ABOUT THIS TASK - Output exactly the lines below, starting with the line that has "Given: Open the" and going on through the line that has "Viewport: 948px width, 454px height.", both included, and no other lines.

SUPPLIED MATERIAL -
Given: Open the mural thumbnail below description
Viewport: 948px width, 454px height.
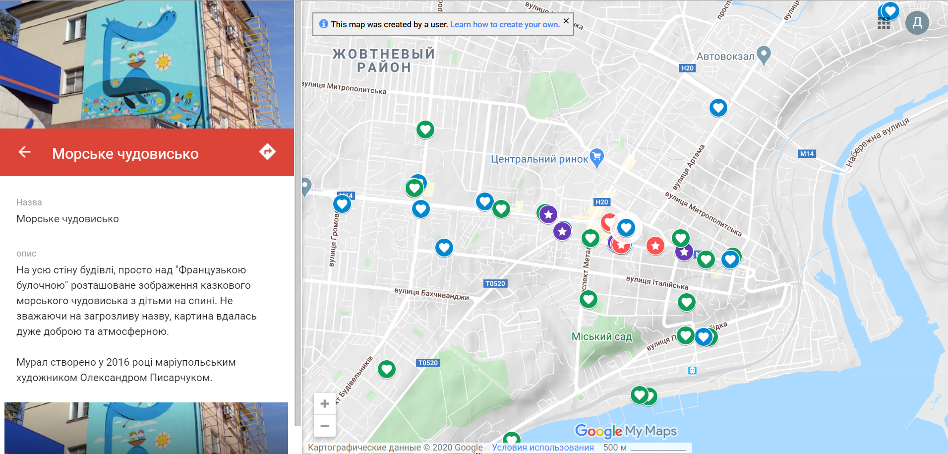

--

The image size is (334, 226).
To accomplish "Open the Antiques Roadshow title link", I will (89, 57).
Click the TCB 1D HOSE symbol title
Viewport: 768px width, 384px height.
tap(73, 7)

SOLUTION -
Given: Open the mural thumbnail below description
Viewport: 948px width, 454px height.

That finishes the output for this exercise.